Jump to Main Content
Viral transmission in honey bees and native bees, supported by a global black queen cell virus phylogeny
- Murray, Elizabeth A., Burand, John, Trikoz, Natalia, Schnabel, Julia, Grab, Heather, Danforth, Bryan N.
- Environmental microbiology 2019 v.21 no.3 pp. 972-983
- Andrena, Apis mellifera, Black queen cell virus, Sacbrood virus, bee viruses, foraging, honey bees, orchards, phylogeny, pollinators, virus transmission, viruses
- In recent decades, we have realized that honey bee viruses are not, in fact, exclusive to honey bees. The potential impact of Apis‐affiliated viruses on native pollinators is prompting concern. Our research addresses the issue of virus crossover between honey bees and native bees foraging in the same localities. We measured the presence of black queen cell virus (BQCV), deformed wing virus (DWV) and sacbrood virus (SBV) in managed Apis mellifera (honey bees) and native Andrena spp. (subgenus Melandrena) bee populations in five commercial orchards.

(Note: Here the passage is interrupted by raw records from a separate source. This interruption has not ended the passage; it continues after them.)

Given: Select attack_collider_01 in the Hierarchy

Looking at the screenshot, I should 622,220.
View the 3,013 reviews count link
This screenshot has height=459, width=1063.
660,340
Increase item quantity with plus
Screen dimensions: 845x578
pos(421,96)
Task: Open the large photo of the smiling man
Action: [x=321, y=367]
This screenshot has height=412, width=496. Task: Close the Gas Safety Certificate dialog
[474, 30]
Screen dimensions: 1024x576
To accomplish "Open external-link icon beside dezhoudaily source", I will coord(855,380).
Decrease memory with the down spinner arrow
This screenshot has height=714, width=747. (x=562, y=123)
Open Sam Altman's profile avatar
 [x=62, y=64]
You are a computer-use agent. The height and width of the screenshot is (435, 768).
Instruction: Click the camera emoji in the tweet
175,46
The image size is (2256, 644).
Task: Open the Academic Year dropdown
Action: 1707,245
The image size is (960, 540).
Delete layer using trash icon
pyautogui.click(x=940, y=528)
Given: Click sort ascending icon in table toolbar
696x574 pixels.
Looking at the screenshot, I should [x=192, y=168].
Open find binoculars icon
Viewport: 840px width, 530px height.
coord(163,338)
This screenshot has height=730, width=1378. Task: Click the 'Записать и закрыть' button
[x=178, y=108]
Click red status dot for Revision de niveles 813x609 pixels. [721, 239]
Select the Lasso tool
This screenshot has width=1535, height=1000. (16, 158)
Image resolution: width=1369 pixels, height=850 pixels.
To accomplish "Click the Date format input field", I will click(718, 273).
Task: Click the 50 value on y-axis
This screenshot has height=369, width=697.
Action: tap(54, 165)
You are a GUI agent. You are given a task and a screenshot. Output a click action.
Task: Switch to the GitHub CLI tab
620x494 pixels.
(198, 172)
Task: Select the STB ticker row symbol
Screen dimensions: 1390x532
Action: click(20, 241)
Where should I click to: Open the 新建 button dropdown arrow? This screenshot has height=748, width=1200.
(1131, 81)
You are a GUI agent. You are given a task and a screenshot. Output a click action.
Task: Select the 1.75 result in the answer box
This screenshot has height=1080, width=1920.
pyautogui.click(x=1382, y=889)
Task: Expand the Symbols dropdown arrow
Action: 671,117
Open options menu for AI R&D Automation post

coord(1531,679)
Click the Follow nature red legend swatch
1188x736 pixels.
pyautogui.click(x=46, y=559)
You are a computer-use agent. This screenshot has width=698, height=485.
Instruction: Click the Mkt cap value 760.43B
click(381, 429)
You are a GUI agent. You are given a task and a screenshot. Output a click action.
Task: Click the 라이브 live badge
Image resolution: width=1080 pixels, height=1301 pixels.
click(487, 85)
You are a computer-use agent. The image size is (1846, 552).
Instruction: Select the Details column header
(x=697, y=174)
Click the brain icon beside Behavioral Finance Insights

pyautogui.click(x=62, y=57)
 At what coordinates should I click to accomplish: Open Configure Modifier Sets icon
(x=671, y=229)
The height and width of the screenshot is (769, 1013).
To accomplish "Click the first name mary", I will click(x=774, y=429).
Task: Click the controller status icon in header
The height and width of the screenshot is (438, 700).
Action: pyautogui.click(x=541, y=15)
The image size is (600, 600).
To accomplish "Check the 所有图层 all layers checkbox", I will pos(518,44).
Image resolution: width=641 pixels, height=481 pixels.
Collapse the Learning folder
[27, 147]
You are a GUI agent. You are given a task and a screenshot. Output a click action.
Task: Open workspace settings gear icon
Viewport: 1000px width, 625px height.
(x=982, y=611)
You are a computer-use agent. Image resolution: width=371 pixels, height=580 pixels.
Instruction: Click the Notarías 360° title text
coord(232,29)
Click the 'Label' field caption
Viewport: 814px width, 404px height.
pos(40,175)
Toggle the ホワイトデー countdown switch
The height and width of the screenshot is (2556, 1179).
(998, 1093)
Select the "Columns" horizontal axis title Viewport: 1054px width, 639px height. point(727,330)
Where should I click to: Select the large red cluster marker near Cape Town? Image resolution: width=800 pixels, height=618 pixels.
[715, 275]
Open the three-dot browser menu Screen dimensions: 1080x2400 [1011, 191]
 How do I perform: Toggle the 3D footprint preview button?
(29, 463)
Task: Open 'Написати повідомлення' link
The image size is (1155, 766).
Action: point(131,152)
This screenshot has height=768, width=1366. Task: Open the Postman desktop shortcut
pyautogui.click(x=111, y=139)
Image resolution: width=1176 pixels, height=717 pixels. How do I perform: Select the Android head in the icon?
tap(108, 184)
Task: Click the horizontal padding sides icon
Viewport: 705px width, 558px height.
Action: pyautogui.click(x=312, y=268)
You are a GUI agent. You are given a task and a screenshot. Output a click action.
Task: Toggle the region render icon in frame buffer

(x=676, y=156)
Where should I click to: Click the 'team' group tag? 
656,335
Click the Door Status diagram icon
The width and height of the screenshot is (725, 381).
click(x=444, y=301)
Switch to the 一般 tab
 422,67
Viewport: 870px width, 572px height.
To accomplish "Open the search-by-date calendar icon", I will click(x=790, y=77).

We identified viral presence across sites and bees and related these data to measures of bee community diversity. All viruses were found in both managed and native bees, and BQCV was the most common virus in each. To establish evidence for viral crossover between taxa, we undertook an additional examination of BQCV where 74 samples were sequenced and placed in a global phylogenic framework of hundreds of BQCV strains. We demonstrate pathogen sharing across managed honey bees and distantly related wild bees. This phylogenetic analysis contributes to growing evidence for host switching and places local incidence patterns in a worldwide context, revealing multispecies viral transmission.